Comme bien des professions du domaine des arts, le phénomène du cumul d'emplois est fréquent. Ils sont en effet très nombreux à occuper toutes sortes d'emplois pour combler les périodes d'inactivité et les revenus souvent insuffisants de leurs activités dans cette profession. Enfin, d'autres danseurs quitteront cette profession pour d'autres professions du milieu des arts, par exemple des postes administratifs, de producteurs ou chorégraphes (voir 5131), de gérants ou de directeurs des arts du spectacle (voir 0512). S'ils possèdent la formation suffisante, ils peuvent aussi accéder à des postes d'enseignants aux niveaux collégial (voir 4131) et universitaire (voir 4121). Notons également que le phénomène du cumul d'emplois se retrouve aussi fréquemment à l'intérieur même de cette profession, par exemple, danseur et professeur de danse dans une école de danse ou de ballet.

Bassin de main-d'œuvre

Un certain nombre de débouchés seront accessibles aux titulaires de diplômes universitaires et collégiaux en danse, et aux finissants des écoles de danse et de ballet. D'autres débouchés seront pourvus par des danseurs expérimentés qui sont en chômage ou qui immigrent au Québec. D'ailleurs la proportion d'immigrants dans cette profession était en 2006 nettement plus élevée que dans l'ensemble des professions (19 % par rapport à 12 %, selon les données du recensement). En plus, on trouve un bon nombre de danseurs expérimentés dans des emplois qu'ils occupent temporairement en attendant des emplois ou des contrats dans le domaine de la danse. Finalement, d'autres débouchés seront pourvus par des autodidactes qui ont parfois suivi des formations privés qui ne débouchent pas nécessairement sur des diplômes reconnus. Reflet de ce phénomène, seulement 21 % des membres de cette profession étaient titulaires d'un diplôme postsecondaire dans le domaine des arts visuels et d'interprétation (qui comprend la danse) en 2006, selon les données du recensement.
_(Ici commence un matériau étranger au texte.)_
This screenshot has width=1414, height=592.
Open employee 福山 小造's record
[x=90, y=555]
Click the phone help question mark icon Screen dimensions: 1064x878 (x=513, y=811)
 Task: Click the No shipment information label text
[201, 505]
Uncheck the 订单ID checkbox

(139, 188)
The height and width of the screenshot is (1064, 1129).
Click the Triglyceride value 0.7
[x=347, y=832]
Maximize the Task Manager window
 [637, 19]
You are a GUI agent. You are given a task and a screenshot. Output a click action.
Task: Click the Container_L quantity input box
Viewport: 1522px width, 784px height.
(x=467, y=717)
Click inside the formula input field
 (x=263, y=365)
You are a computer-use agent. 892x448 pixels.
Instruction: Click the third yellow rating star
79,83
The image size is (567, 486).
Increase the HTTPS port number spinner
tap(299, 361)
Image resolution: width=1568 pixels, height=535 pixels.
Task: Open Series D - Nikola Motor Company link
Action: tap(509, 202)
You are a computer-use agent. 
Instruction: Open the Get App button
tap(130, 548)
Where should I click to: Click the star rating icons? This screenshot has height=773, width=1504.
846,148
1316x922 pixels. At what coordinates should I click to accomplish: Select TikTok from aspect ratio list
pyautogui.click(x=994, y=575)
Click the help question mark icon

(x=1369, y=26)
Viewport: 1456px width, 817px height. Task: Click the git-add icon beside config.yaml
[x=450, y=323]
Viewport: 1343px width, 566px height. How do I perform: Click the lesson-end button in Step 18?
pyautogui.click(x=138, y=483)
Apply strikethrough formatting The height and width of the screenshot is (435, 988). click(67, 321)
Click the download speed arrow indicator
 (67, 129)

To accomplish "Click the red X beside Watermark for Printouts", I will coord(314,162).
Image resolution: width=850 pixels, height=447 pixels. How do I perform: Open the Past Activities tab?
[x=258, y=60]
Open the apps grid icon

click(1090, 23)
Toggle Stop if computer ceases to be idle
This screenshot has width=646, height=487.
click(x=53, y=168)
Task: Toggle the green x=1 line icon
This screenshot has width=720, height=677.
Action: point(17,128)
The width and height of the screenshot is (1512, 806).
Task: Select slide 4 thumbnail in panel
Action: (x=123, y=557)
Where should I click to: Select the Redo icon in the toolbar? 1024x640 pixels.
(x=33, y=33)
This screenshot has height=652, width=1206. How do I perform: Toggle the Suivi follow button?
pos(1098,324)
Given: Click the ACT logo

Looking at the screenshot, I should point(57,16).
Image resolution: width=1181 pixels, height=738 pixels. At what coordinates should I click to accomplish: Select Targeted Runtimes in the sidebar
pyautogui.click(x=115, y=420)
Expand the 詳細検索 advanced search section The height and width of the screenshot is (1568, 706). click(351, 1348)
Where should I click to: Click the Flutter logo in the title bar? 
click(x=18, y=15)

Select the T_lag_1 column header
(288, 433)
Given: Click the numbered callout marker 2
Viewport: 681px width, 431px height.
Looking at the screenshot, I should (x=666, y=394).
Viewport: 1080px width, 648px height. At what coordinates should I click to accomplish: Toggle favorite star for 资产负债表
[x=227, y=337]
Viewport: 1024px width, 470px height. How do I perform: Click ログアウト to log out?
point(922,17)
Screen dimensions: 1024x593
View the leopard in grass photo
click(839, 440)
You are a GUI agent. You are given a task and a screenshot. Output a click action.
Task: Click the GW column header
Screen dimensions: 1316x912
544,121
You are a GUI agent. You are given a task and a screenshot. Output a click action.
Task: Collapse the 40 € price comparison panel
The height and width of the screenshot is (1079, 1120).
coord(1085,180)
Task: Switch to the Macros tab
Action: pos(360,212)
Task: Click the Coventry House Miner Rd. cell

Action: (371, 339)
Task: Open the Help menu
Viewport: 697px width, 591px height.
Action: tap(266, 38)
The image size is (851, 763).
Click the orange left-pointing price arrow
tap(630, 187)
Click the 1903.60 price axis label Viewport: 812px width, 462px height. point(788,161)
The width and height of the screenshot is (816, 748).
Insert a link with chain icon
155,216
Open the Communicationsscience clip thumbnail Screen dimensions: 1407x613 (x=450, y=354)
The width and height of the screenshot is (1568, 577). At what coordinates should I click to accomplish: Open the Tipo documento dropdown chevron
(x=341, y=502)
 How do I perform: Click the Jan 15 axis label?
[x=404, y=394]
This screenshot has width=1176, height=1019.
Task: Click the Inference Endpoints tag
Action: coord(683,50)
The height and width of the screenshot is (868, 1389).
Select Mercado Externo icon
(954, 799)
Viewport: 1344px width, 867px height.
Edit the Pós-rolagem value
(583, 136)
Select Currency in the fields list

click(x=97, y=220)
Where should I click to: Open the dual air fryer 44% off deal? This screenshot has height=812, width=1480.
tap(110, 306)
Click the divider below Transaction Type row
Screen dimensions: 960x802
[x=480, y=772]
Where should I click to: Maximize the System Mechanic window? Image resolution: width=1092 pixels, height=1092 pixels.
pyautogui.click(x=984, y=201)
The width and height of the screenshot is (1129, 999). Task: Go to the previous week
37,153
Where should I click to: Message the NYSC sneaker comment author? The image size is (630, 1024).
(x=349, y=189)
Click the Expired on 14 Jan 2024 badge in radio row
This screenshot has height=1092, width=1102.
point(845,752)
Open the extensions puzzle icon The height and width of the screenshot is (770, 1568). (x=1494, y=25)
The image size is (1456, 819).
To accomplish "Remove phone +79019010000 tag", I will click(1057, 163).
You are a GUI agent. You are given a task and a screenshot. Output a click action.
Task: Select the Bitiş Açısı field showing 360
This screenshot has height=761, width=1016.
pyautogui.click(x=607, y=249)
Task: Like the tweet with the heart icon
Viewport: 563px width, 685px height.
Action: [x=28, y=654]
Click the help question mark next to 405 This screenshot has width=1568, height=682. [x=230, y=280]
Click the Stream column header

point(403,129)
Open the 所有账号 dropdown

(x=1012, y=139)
Cette profession attire énormément de candidats. Il s'agit en effet d'une profession qui donne une image positive, tout en laissant la place à une créativité gratifiante. La concurrence est toutefois féroce. Cette concurrence se reflète de bien des façons. Par exemple, selon les données du recensement de 2006, environ 55 % des danseurs avaient un revenu d'emploi inférieur à 10 000 $ en 2005, proportion près de trois fois plus élevée que dans l'ensemble des professions (20 %), et ce, malgré un niveau de scolarité semblable.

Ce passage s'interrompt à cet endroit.